+++ Extract provided

Azure Synapse Analytics · Arazzo Workflow

Azure Synapse Analytics Submit and Poll Spark Batch Job

Version 1.0.0

Submit a Spark batch job to a pool and poll until it reaches a result.

1 workflow 1 source API 1 provider
View Spec View on GitHub AnalyticsApache SparkBig DataData IntegrationData WarehouseETLSQLArazzoWorkflows

Provider

microsoft-azure-synapse-analytics

Workflows

submit-and-poll-spark-batch-job
Submit a Spark batch job and poll it until it reaches a terminal result.
Creates a Spark batch job against a pool, reads the job by id, and loops on the read until the livy result is no longer Uncertain, capturing the final result.
2 steps inputs: batchOptions, sparkPoolName outputs: batchId, result
1
submitBatchJob
SparkBatch_CreateSparkBatchJob
Submit a new Spark batch job to the pool using the supplied batch options.
2
pollBatchJob
SparkBatch_GetSparkBatchJob
Read the batch job by id. While the livy result is still Uncertain, loop back and poll again; once a terminal result is reported, end the workflow.

Source API Descriptions

Arazzo Workflow Specification

microsoft-azure-synapse-analytics-submit-and-poll-spark-batch-job-workflow.yml Raw ↑
arazzo: 1.0.1
info:
  title: Azure Synapse Analytics Submit and Poll Spark Batch Job
  summary: Submit a Spark batch job to a pool and poll until it reaches a result.
  description: >-
    Spark batch jobs run application code against a Synapse Spark pool through
    the Livy API. This workflow submits a batch job, then polls the job by id in
    a loop, branching back to poll again while the job is still running and
    ending once a terminal result (Succeeded, Failed, or Cancelled) is reported.
    Every step spells out its request inline so the flow can be read and executed
    without opening the underlying OpenAPI description.
  version: 1.0.0
sourceDescriptions:
- name: sparkJobApi
  url: ../openapi/azure-synapse-analytics-spark-job-openapi.yml
  type: openapi
workflows:
- workflowId: submit-and-poll-spark-batch-job
  summary: Submit a Spark batch job and poll it until it reaches a terminal result.
  description: >-
    Creates a Spark batch job against a pool, reads the job by id, and loops on
    the read until the livy result is no longer Uncertain, capturing the final
    result.
  inputs:
    type: object
    required:
    - sparkPoolName
    - batchOptions
    properties:
      sparkPoolName:
        type: string
        description: The name of the Spark pool to run the batch job on.
      batchOptions:
        type: object
        description: >-
          The SparkBatchJobOptions body. Must include name and file at minimum.

++++++
+++ Given material

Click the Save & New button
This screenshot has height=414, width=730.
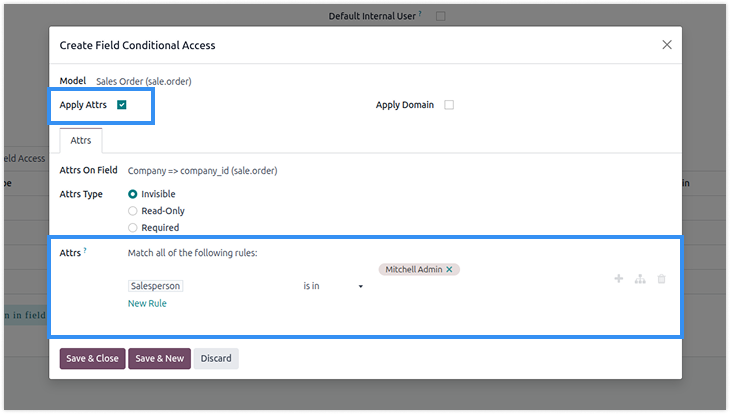pos(160,358)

++++++

Goal 1: Please decide whether each statement agrees with the Spark batch job workflow page, and give yes or no with the deciding words quoted from it: (a) The workflow has two steps. (b) The workflow reads the batch job by its name. (c) The batchOptions body must contain name and file at minimum.
Goal 2: According to the Spark batch job workflow page, through which API do Spark batch jobs run application code against a Synapse Spark pool?
Goal 3: Carry on the Spark batch job workflow page from its last line.

Exercise output 1:
(a) Yes: "2 steps"
(b) No: "reads the job by id"
(c) Yes: "Must include name and file at minimum."

Exercise output 2: The Livy API.

Exercise output 3:
  steps:
  - stepId: submitBatchJob
    description: >-
      Submit a new Spark batch job to the pool using the supplied batch options.
    operationId: SparkBatch_CreateSparkBatchJob
    parameters:
    - name: sparkPoolName
      in: path
      value: $inputs.sparkPoolName
    - name: detailed
      in: query
      value: true
    requestBody:
      contentType: application/json
      payload: $inputs.batchOptions
    successCriteria:
    - condition: $statusCode == 200
    outputs:
      batchId: $response.body#/id
      submittedState: $response.body#/state
  - stepId: pollBatchJob
    description: >-
      Read the batch job by id. While the livy result is still Uncertain, loop
      back and poll again; once a terminal result is reported, end the workflow.
    operationId: SparkBatch_GetSparkBatchJob
    parameters:
    - name: sparkPoolName
      in: path
      value: $inputs.sparkPoolName
    - name: batchId
      in: path
      value: $steps.submitBatchJob.outputs.batchId
    - name: detailed
      in: query
      value: true
    successCriteria:
    - condition: $statusCode == 200
    outputs:
      result: $response.body#/result
      currentState: $response.body#/state
    onSuccess:
    - name: stillRunning
      type: goto
      stepId: pollBatchJob
      criteria:
      - context: $response.body
        condition: $.result == "Uncertain"
        type: jsonpath
    - name: finished
      type: end
      criteria:
      - context: $response.body
        condition: $.result != "Uncertain"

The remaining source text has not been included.